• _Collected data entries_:
*-*-*
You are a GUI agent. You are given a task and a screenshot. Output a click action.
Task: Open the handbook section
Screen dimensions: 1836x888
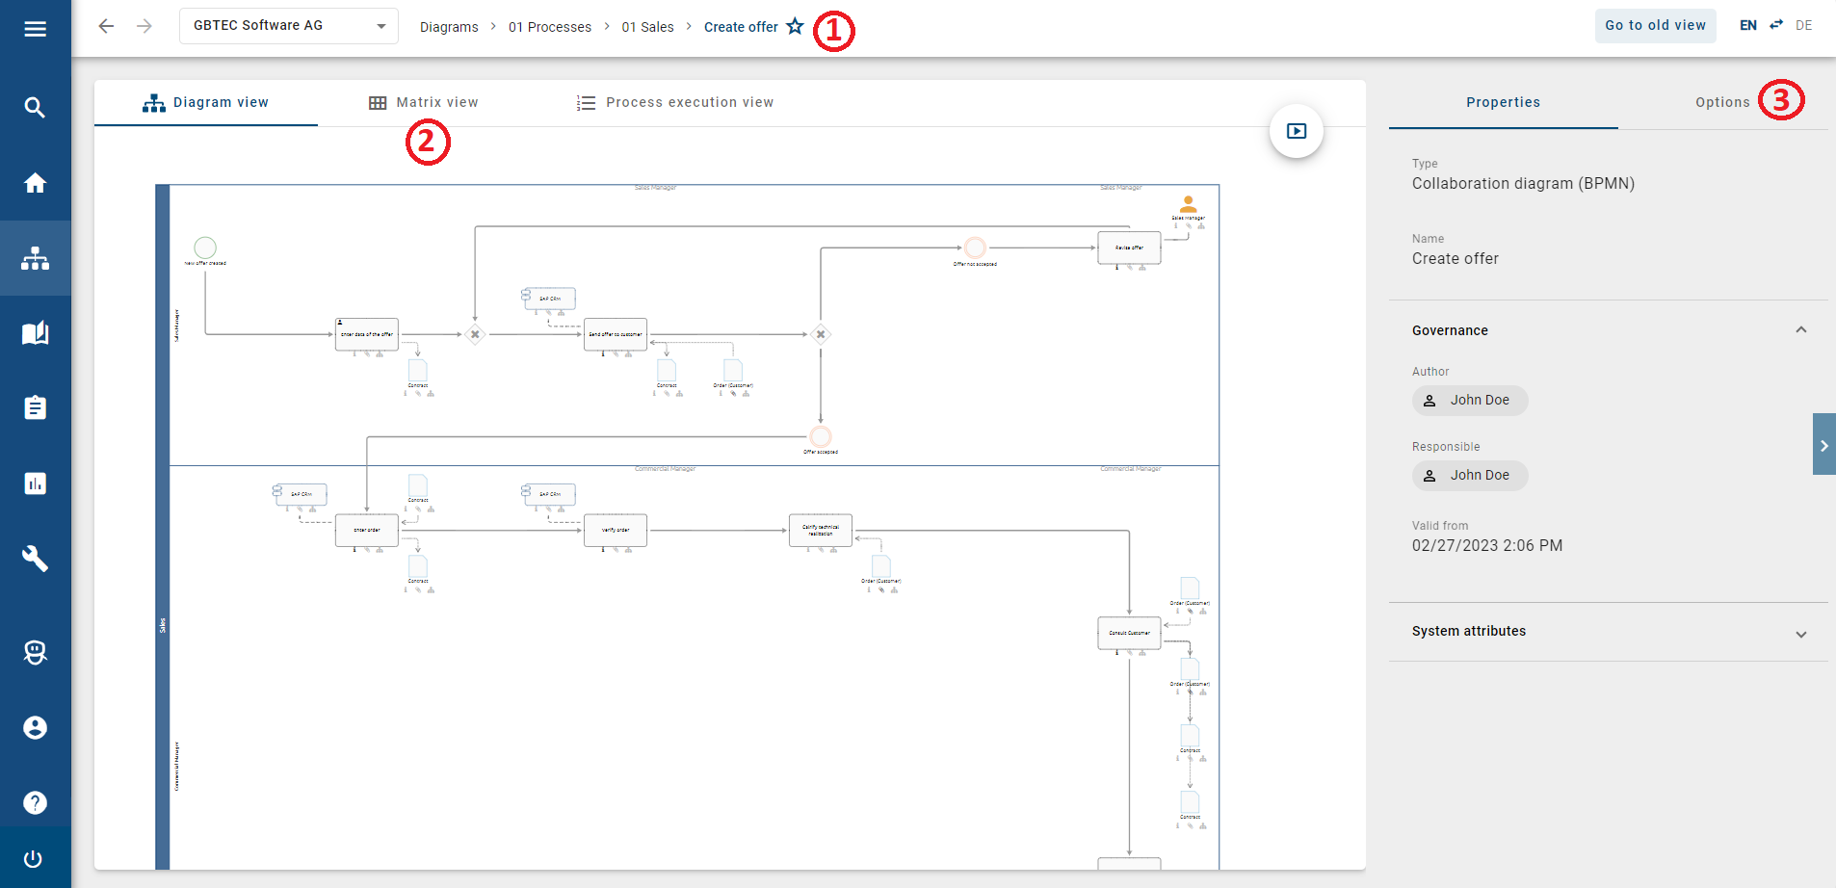coord(36,332)
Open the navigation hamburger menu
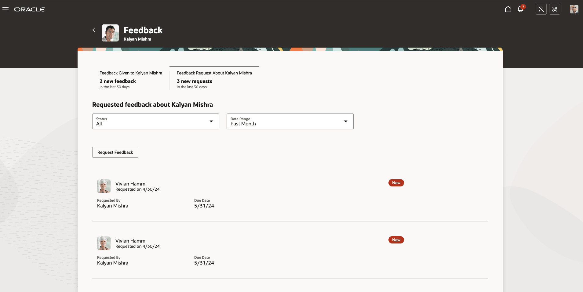 coord(6,9)
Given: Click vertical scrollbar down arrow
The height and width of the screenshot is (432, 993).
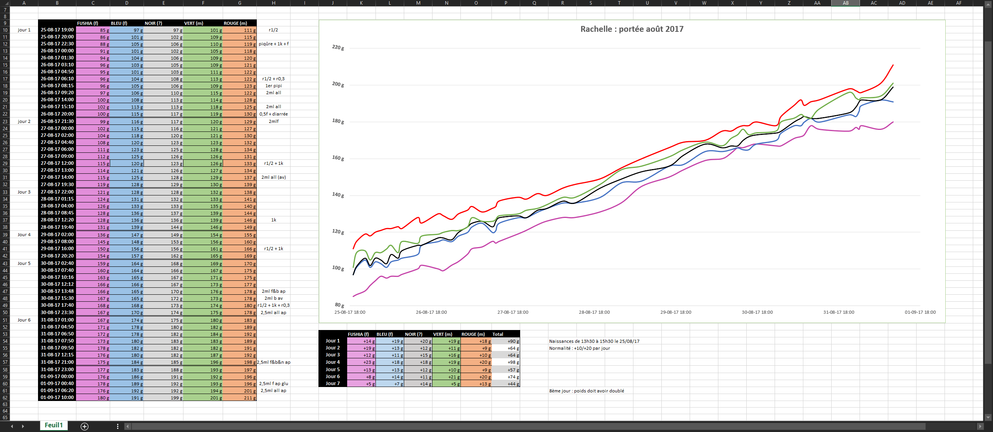Looking at the screenshot, I should click(988, 417).
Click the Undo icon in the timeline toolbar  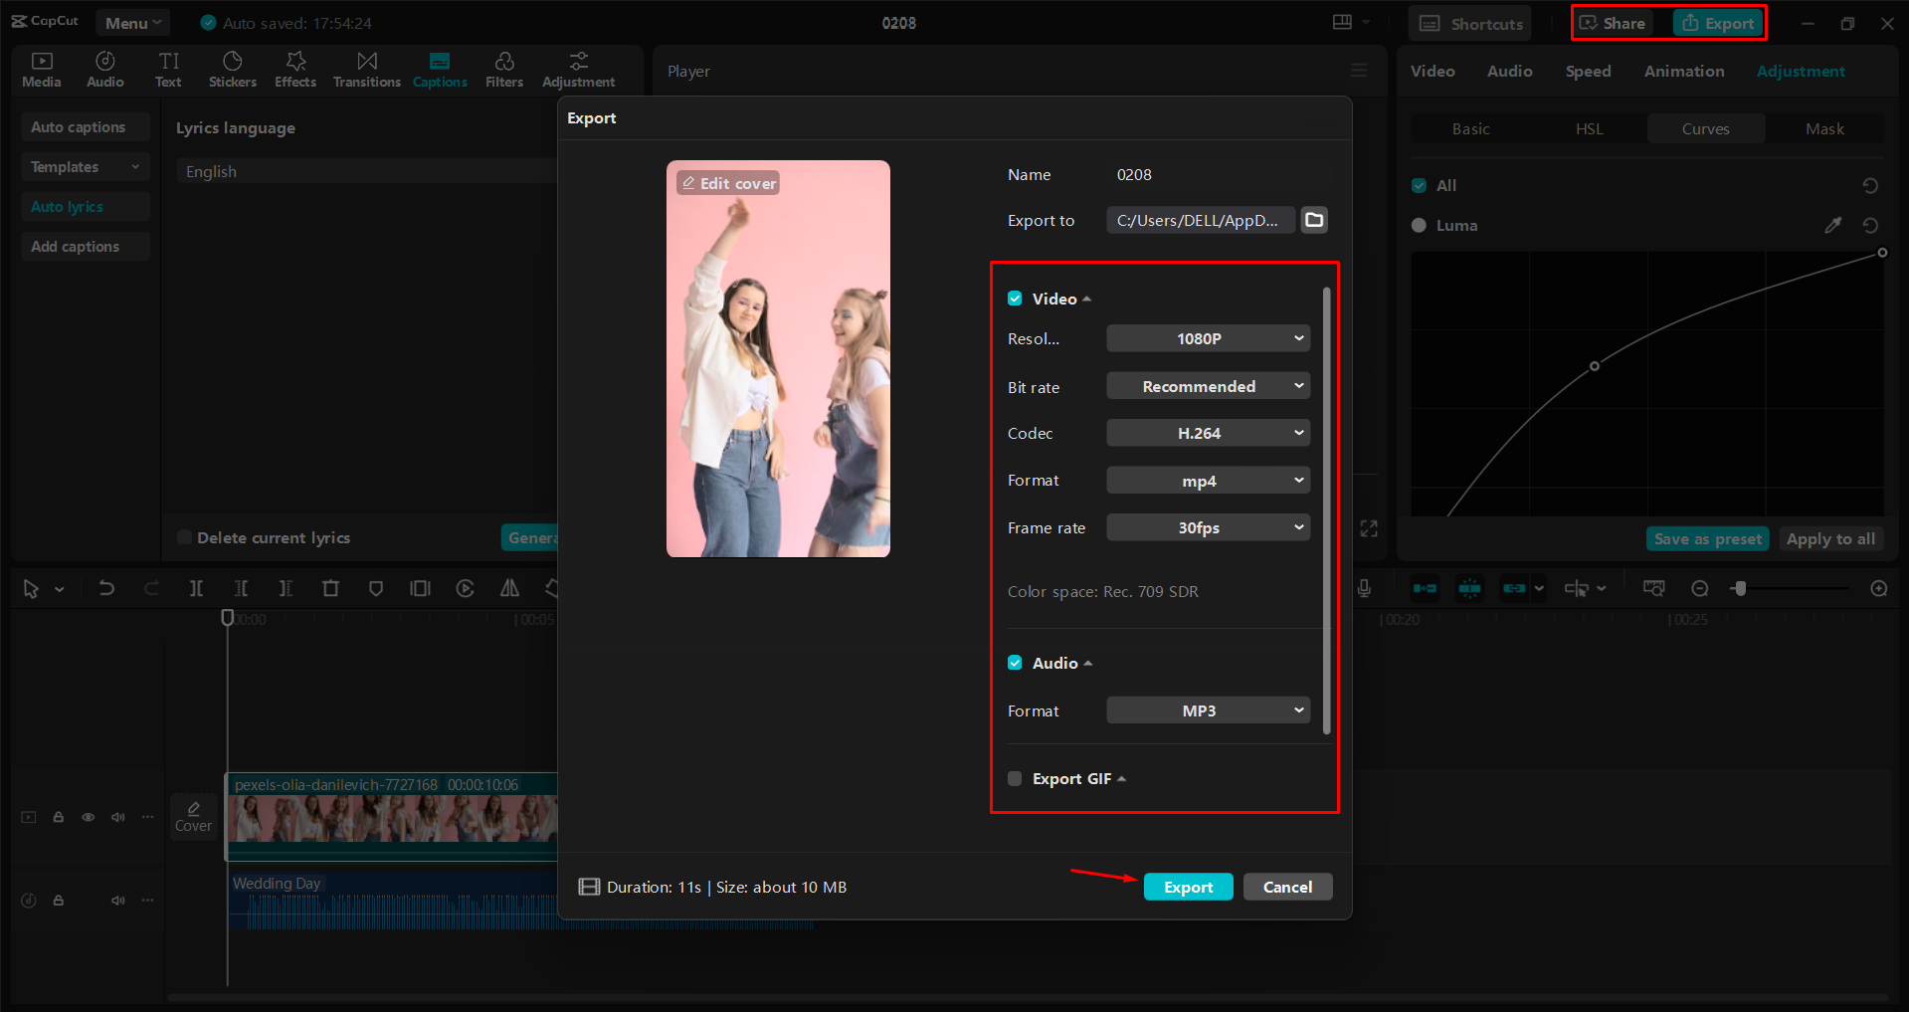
*-*-*
• _Work task_: Go through the entries above and write them out again exactly, images left behind.

• _Result of this task_:
You are a GUI agent. You are given a task and a screenshot. Output a click action.
Task: Open the handbook section
Screen dimensions: 1836x888
coord(36,332)
Open the navigation hamburger menu
 coord(6,9)
Given: Click vertical scrollbar down arrow
The height and width of the screenshot is (432, 993).
Looking at the screenshot, I should click(988, 417).
Click the Undo icon in the timeline toolbar  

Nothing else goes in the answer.